How hefty? For a private four-year college, try $368,739 — enough to buy two single-family homes in Springfield, Massachusetts, where his business is based.

But if your offspring has reached that tender age, now’s the time to get cracking.

“Age 5 is an interesting tipping point because that’s when many parents can stop paying for full-time child care expenses,” Fanning says. If a family takes $200 spent on weekly child care and starts tucking it away, then by high school graduation, “more than $135,000 will be saved for college.”

Yet that’s about $234,000 off the mark, a number that practically screams “second mortgage.” Nor is it easy to explain the value proposition of a college education in hot entrepreneurial fields such as high tech — not when Mark Zuckerberg, Steve Jobs and Bill Gates all made their billions without a single sheepskin between them.

Yes, but … “The reality is that the majority of Facebook (Nasdaq: FB), Apple ( AAPL) and Microsoft ( MSFT) employees went to four-year universities and many went to the most selective schools in the country,” says Chip Baker, head of decision intelligence and policy at Cinch Financial in Boston. “Statistically speaking, there is little to no chance that parents have the next tech titan living under their roof.”

Remarkably, there is another side to investing for college where you can buy equity in a student.

In this scenario, private investors give collegiates money in exchange for future income share, up to 10 percent over 10 years.

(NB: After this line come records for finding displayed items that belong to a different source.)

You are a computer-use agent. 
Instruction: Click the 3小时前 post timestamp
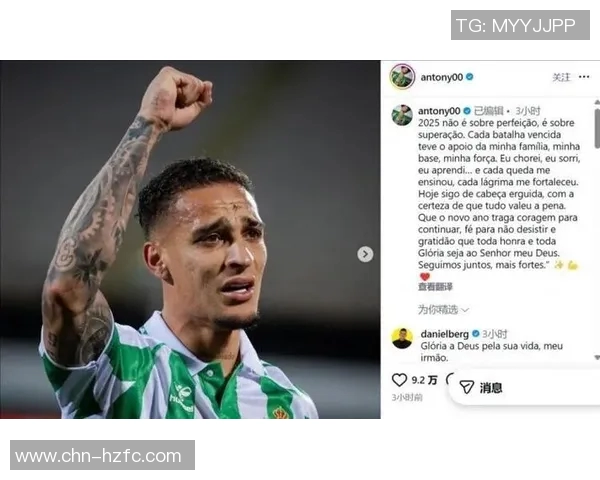tap(407, 398)
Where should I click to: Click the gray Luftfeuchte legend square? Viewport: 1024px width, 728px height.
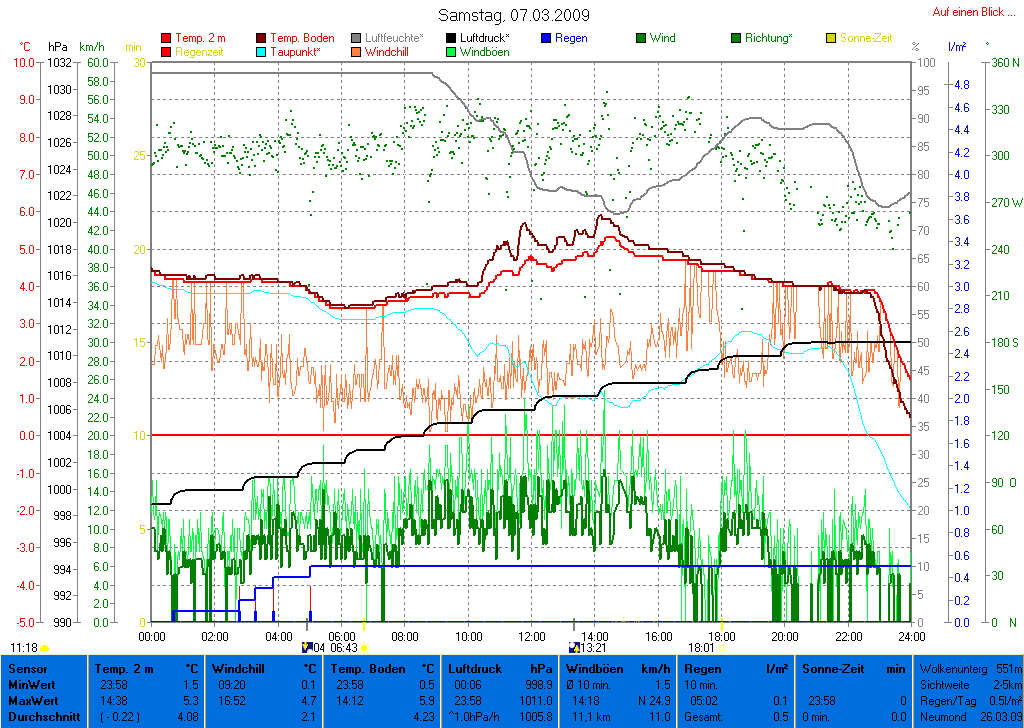[356, 38]
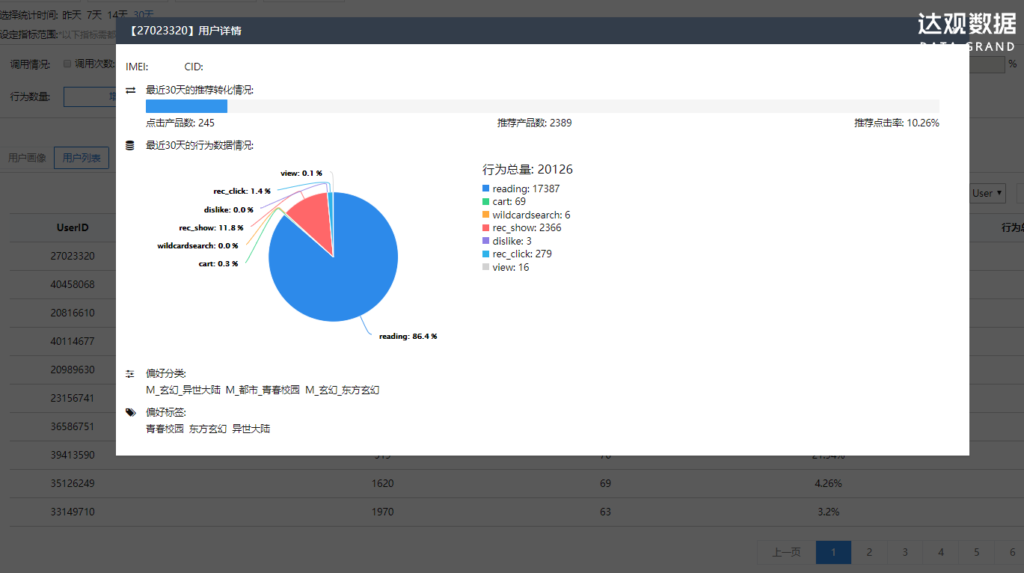Click the blue reading legend square
1024x573 pixels.
pyautogui.click(x=486, y=189)
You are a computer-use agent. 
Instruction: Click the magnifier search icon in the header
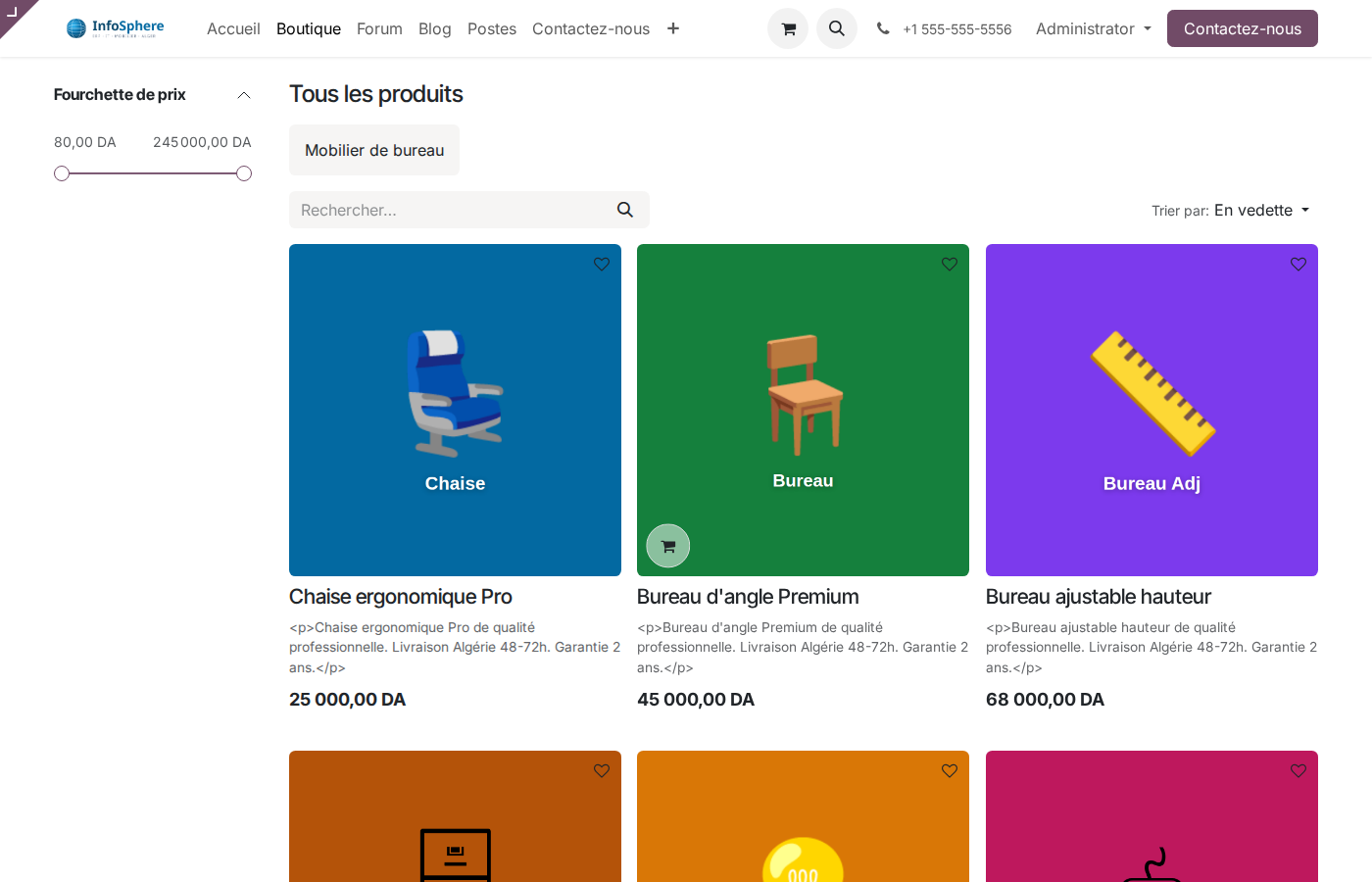click(x=837, y=28)
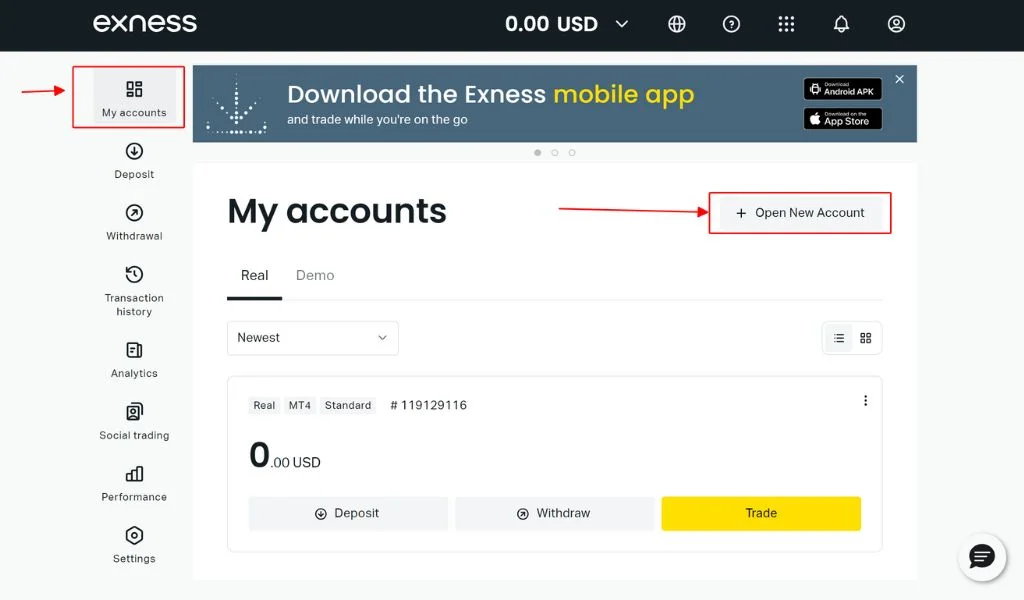
Task: Open the Newest sorting dropdown
Action: 312,338
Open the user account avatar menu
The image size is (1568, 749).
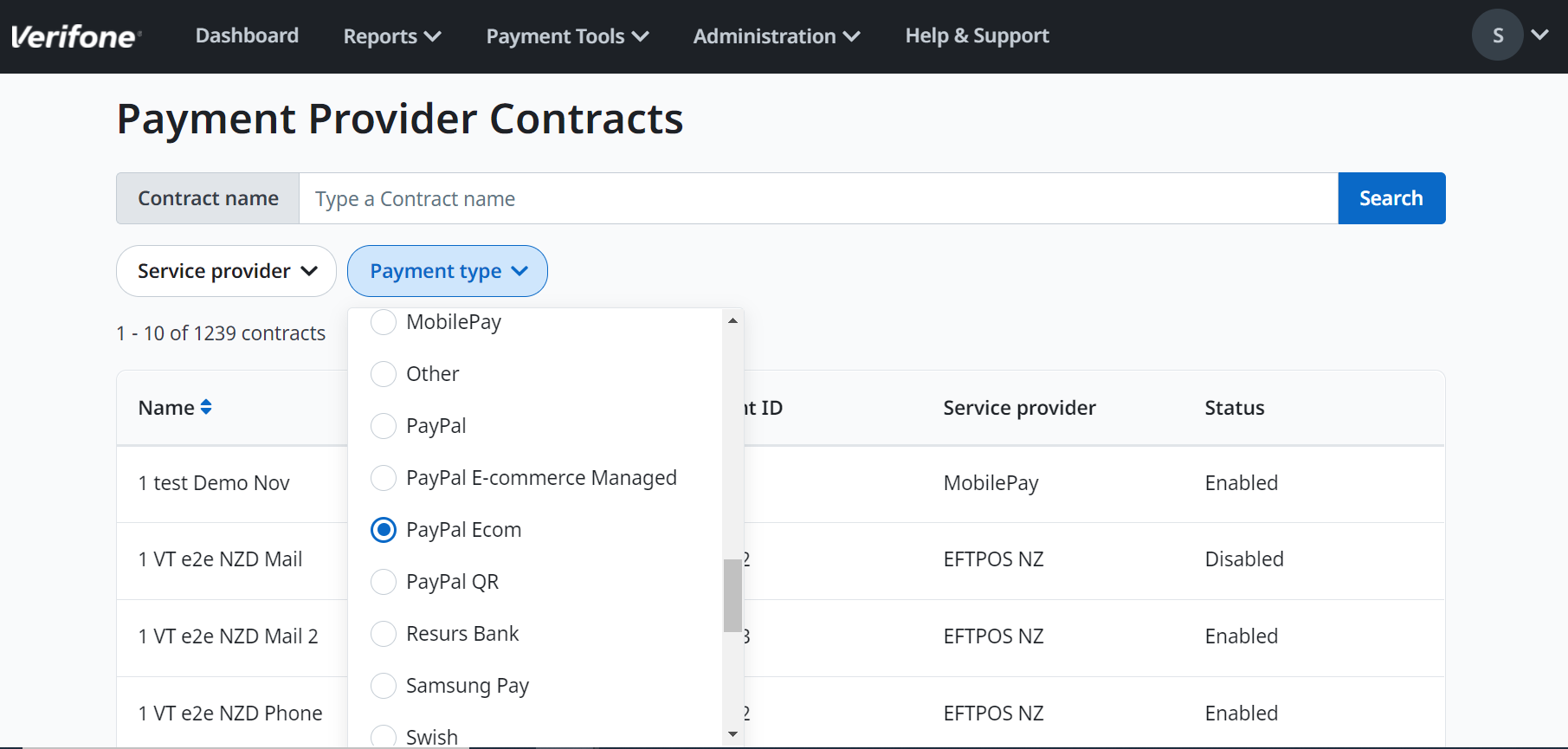coord(1498,35)
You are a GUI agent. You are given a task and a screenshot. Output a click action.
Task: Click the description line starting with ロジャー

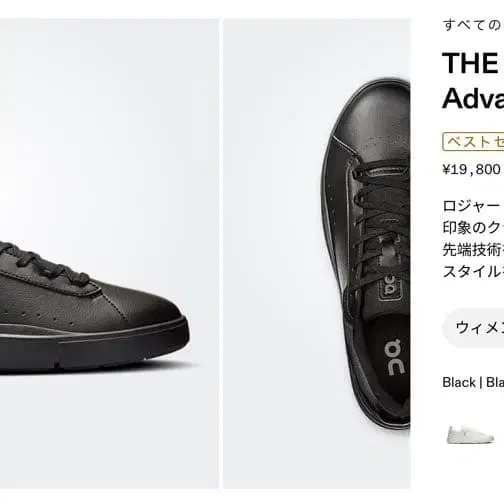click(473, 206)
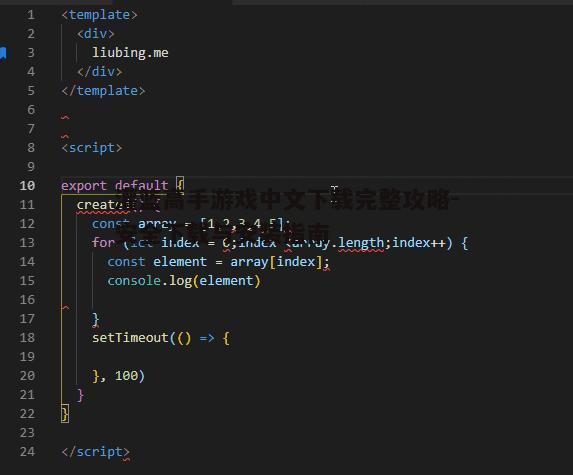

It’s being tried at Purdue University under its president Mitch Daniels, the former governor of Indiana. While it might sound like indentured servitude, or a fancy-pants way of dressing the sow’s ear of student loans in a silk purse, it has a compelling equity-versus-debt spin that could bolster underfunded parents.

You can also turn underfunded into fully funded without so much as a single extra dime on the table.

“It’s often more a question of mindset,” says Beth Blecker, a registered financial consultant in Rye, New York. “Unless your child is a top-tier student attending a top-tier school, they might likely be better off at a state or community college. Why pay $40,000 per year when you can pay $25,000?”

Or you could pay the hard way, literally via the bargain basement.

[See: 7 of the Best Stocks to Buy for 2018.]

Blecker sums it up like this: “Families frequently don’t consider the ramifications until their adult child, thanks to the financially-smothering effects of college debt, returns to live in their basement.”